If a driver does hit a deer, Shanshala offers the following advice:
• If your vehicle is damaged, pull over to a safe spot so your car doesn’t get hit by passing motorists.
On a related note, if a driver sees an accident or a worker removing a deer on a four-lane road, they should move to the left lane. If traveling on a two-lane road, he said, slow down and be careful, making sure that no one is coming the other way as you drive around.
• To report the accident and have the deer removed, call PennDOT at (800) FIX-ROAD for crashes along state highways.
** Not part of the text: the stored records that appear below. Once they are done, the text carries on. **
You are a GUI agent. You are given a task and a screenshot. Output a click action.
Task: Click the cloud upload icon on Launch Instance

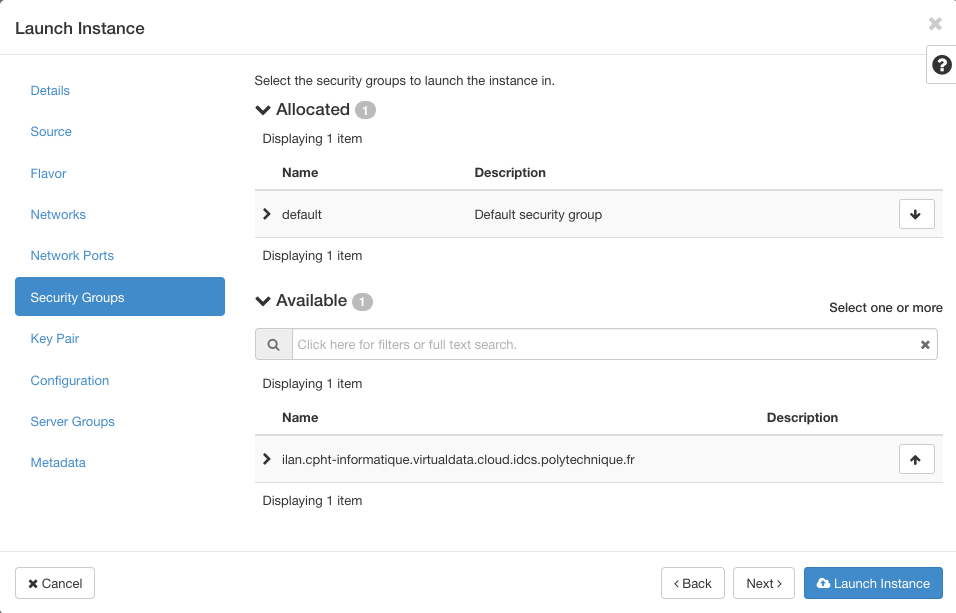[822, 583]
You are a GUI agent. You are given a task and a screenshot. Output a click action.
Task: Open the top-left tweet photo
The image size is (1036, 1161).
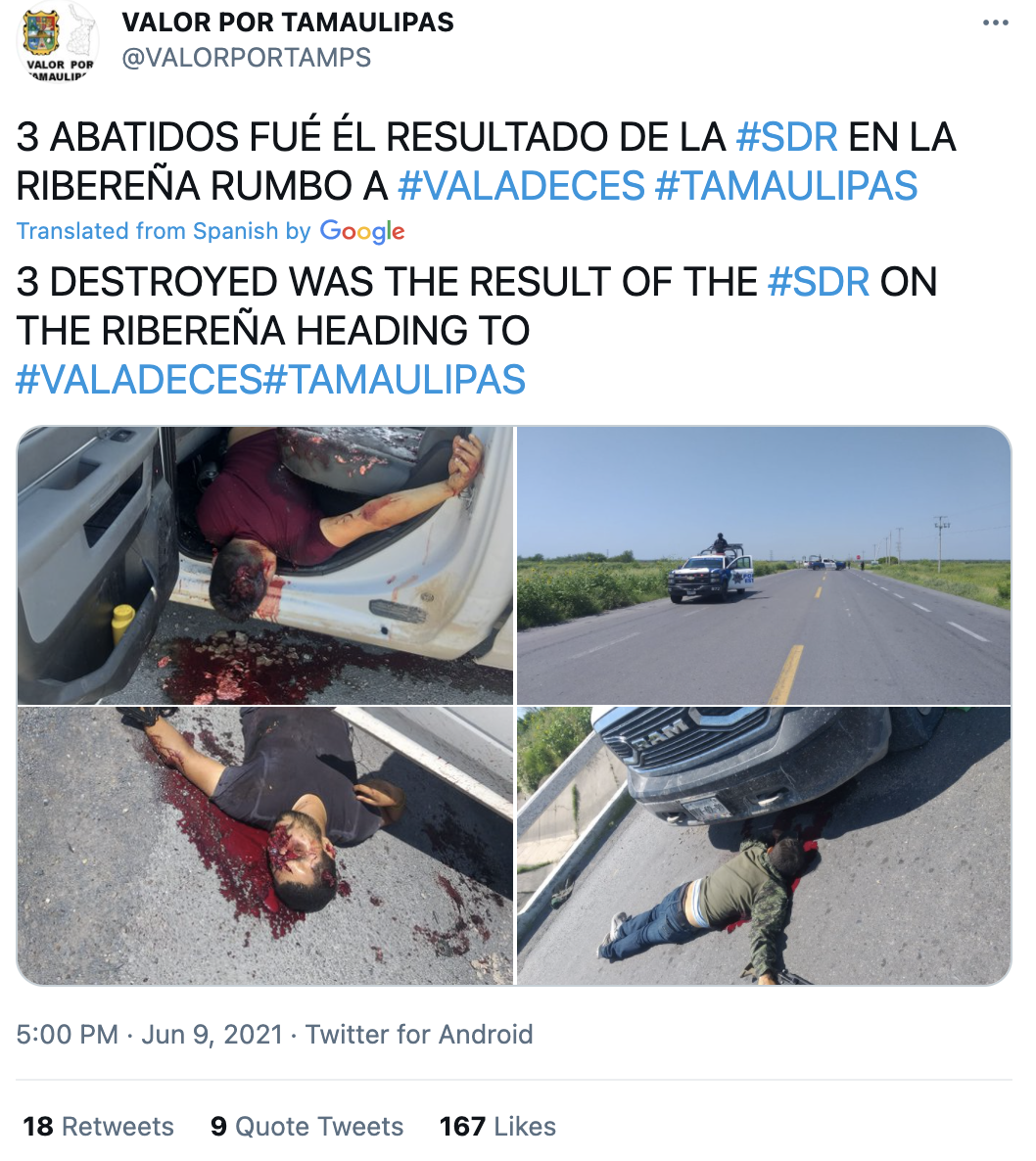click(x=265, y=565)
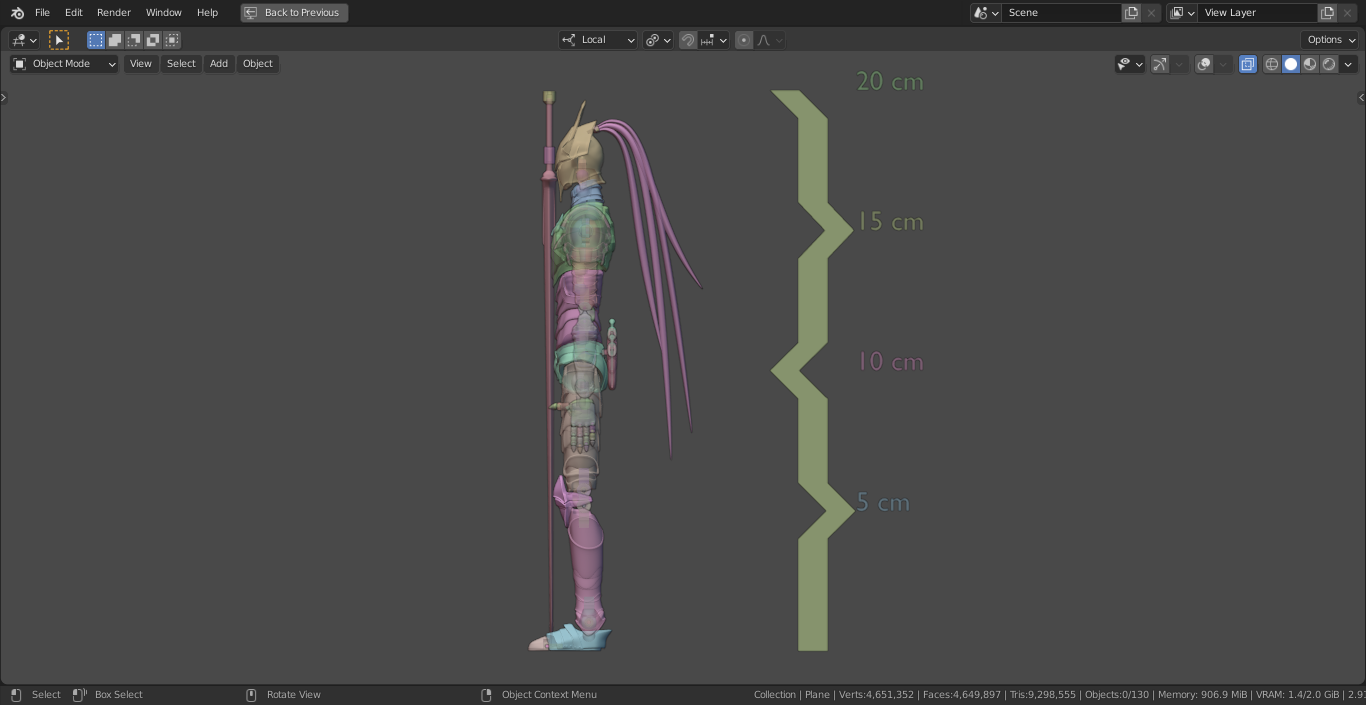Expand the viewport shading options dropdown
Screen dimensions: 1366x705
click(x=1349, y=64)
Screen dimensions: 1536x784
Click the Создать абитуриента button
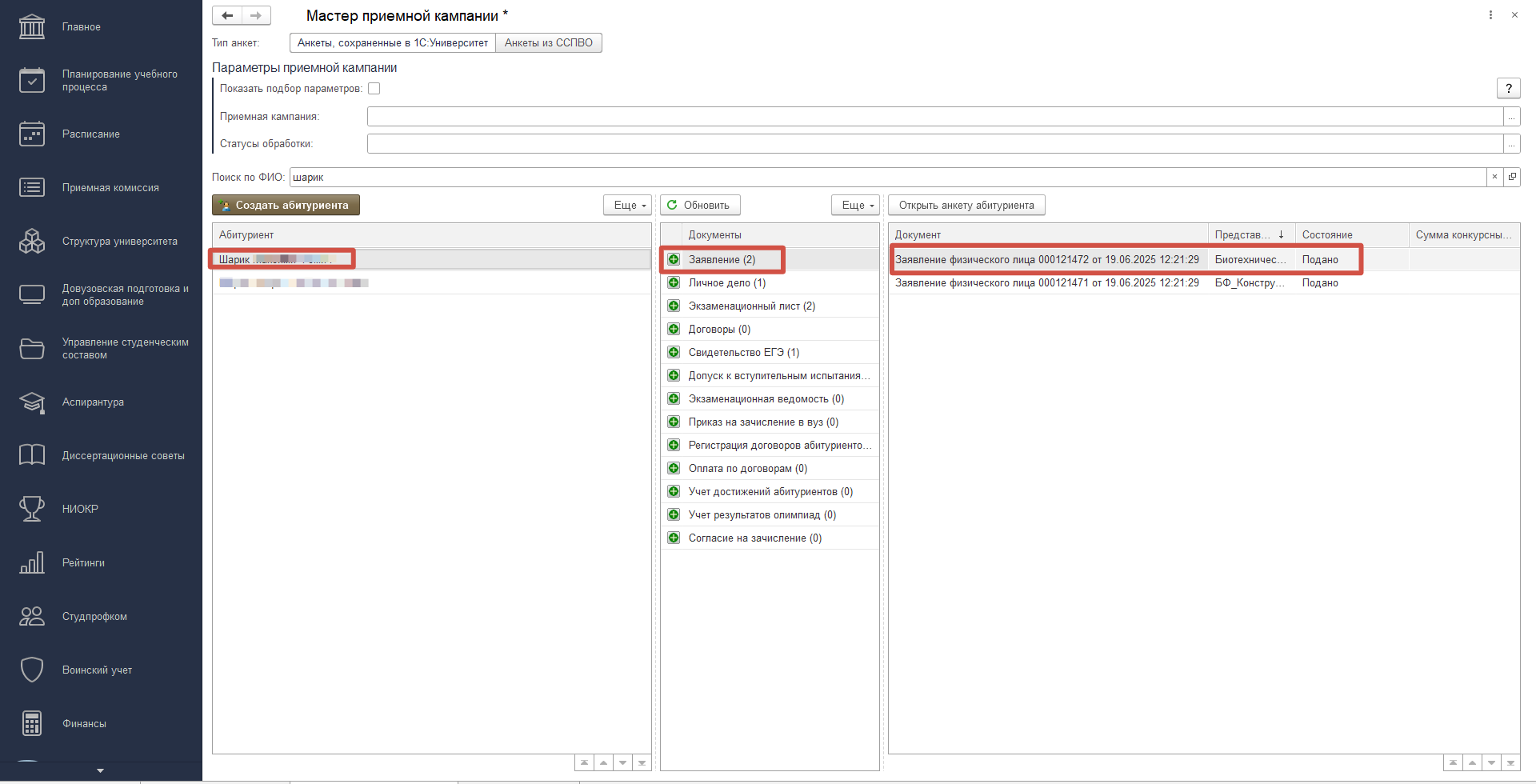(x=286, y=206)
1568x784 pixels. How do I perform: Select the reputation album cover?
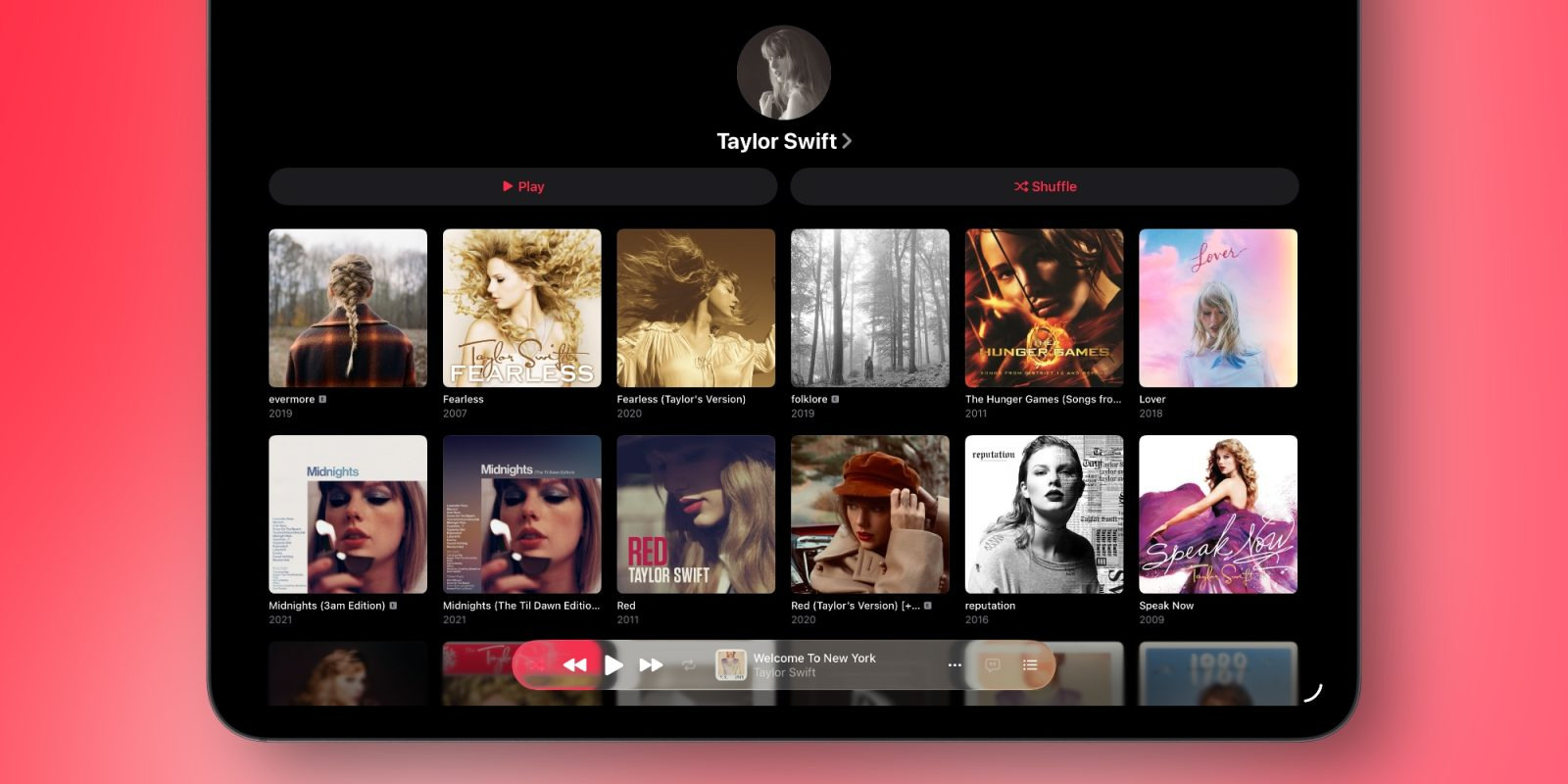[1045, 514]
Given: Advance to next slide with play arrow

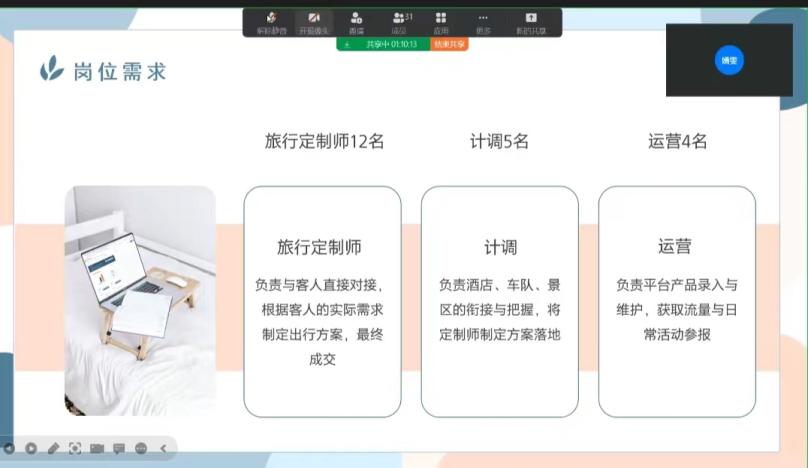Looking at the screenshot, I should [32, 448].

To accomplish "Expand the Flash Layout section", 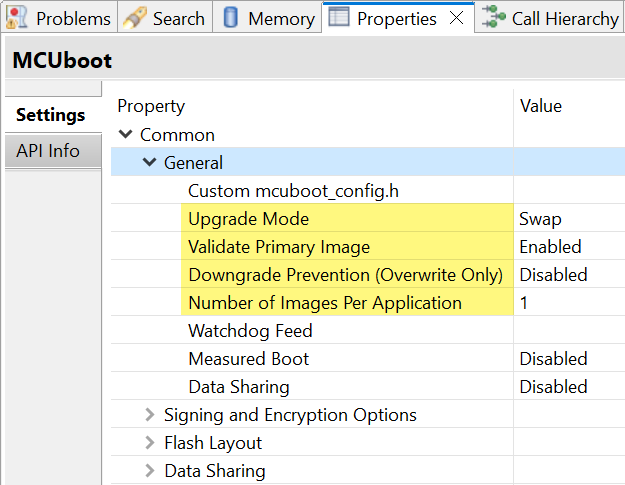I will pyautogui.click(x=149, y=443).
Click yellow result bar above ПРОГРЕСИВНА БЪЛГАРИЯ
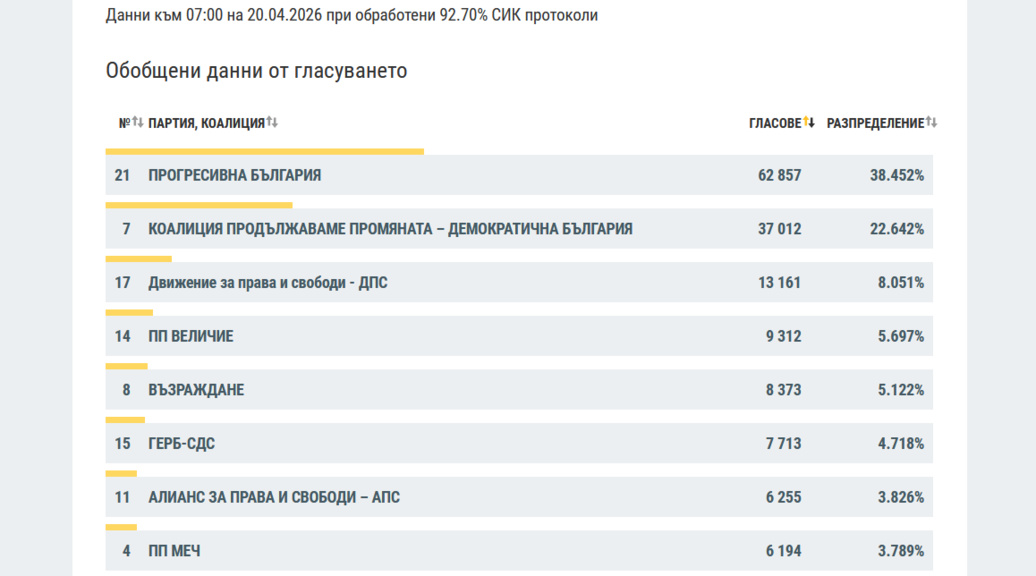Screen dimensions: 1036x576 point(264,152)
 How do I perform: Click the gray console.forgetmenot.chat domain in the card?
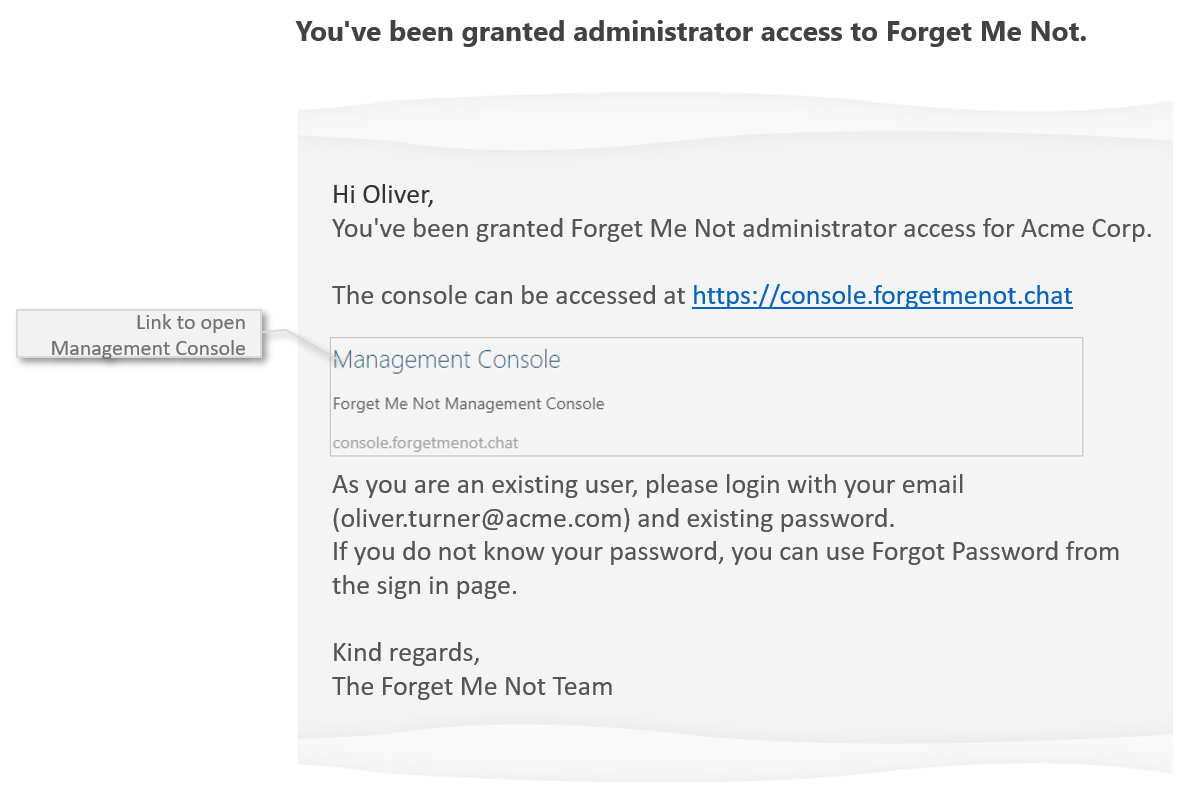coord(425,442)
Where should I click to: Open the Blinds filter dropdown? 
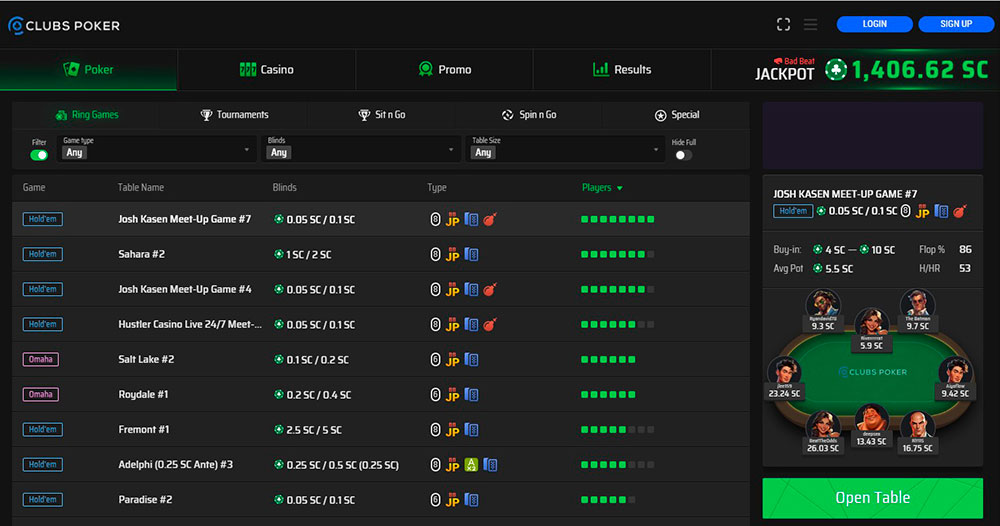point(360,149)
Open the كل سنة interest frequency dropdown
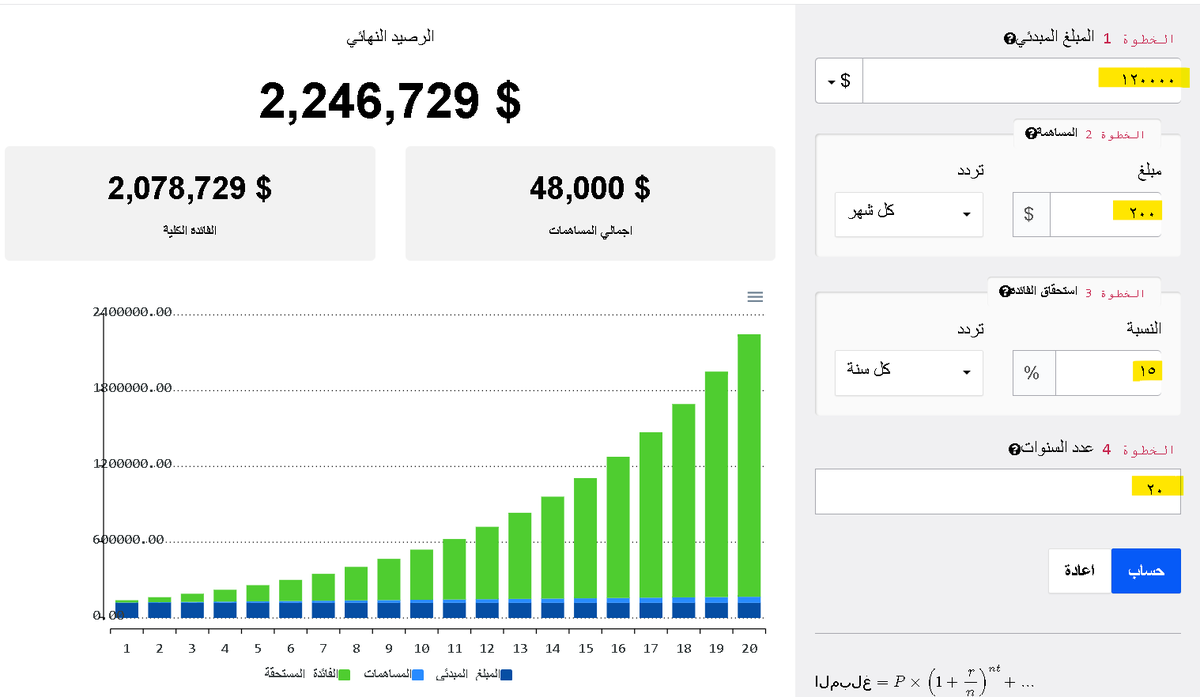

In other instances, such as a dead deer in someone’s yard, the local game commission office can be called. For the southwest Pennsylvania region, that number is (724) 238-9523 or (724) 238-9524.
• For health and safety reasons, stay away from a dead deer. Deer are often covered with ticks, which can carry Lyme disease. In addition, people should not touch tissue like brain or spinal cord matter. Though he said he didn’t know whether it was prevalent in Pennsylvania, Shanshala cautioned against doing so because of Chronic Wasting Disease.
In addition, he said, don’t approach an injured deer.
“They don’t know you’re trying to help,” he said. “You’ve got to remember, they’re wild animals.”